Antes da curta visita de Steve Witkoff, alto representante do presidente Donald Trump para o Médio Oriente, parecia não ser possível complicar ainda mais a epopeia já confusa da pacificação de Trump. Mas, nas suas declarações após a visita, o presidente dos EUA conseguiu adicionar ainda mais confusão a todo o processo de paz na Ucrânia.
As expectativas quanto aos resultados do encontro no Kremlin de Vladimir Putin e Witkoff eram muito poucas ou nenhumas, mas Trump, no seu habitual estilo fanfarrão, fez declarações bastante ambíguas, que vão desde a imposição de novas sanções não só à Rússia, mas também à Índia, um dos principais consumidores do petróleo russo, até a encontros de Putin e Trump e desses dois líderes com Volodomyr Zelenskyna próxima semana.

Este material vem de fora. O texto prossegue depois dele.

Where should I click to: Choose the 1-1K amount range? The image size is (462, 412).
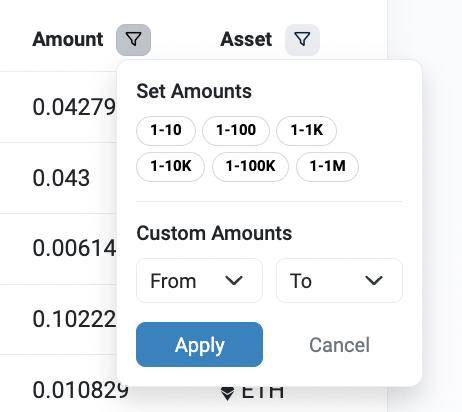click(x=306, y=131)
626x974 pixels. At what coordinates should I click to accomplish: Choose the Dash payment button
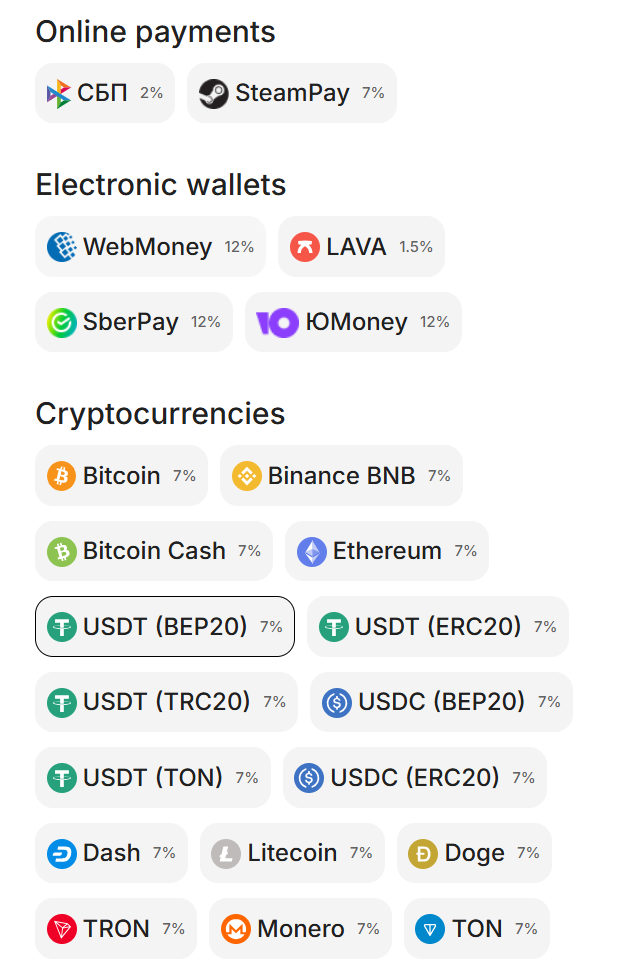111,853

( A propósito, é verdade que a Índia importa quantidades significativas de crude russo obtendo com isso preços muito especiais, que lhe permite obter lucros significativos ao exportar gasolina refinada no seu território para vários países, incluindo membros da União Europeia. Ou seja, há muito que este negócio floresce “com a benção” da burocracia de Bruxelas. Aliás, as sanções ocidentais têm muito que se lhe diga.)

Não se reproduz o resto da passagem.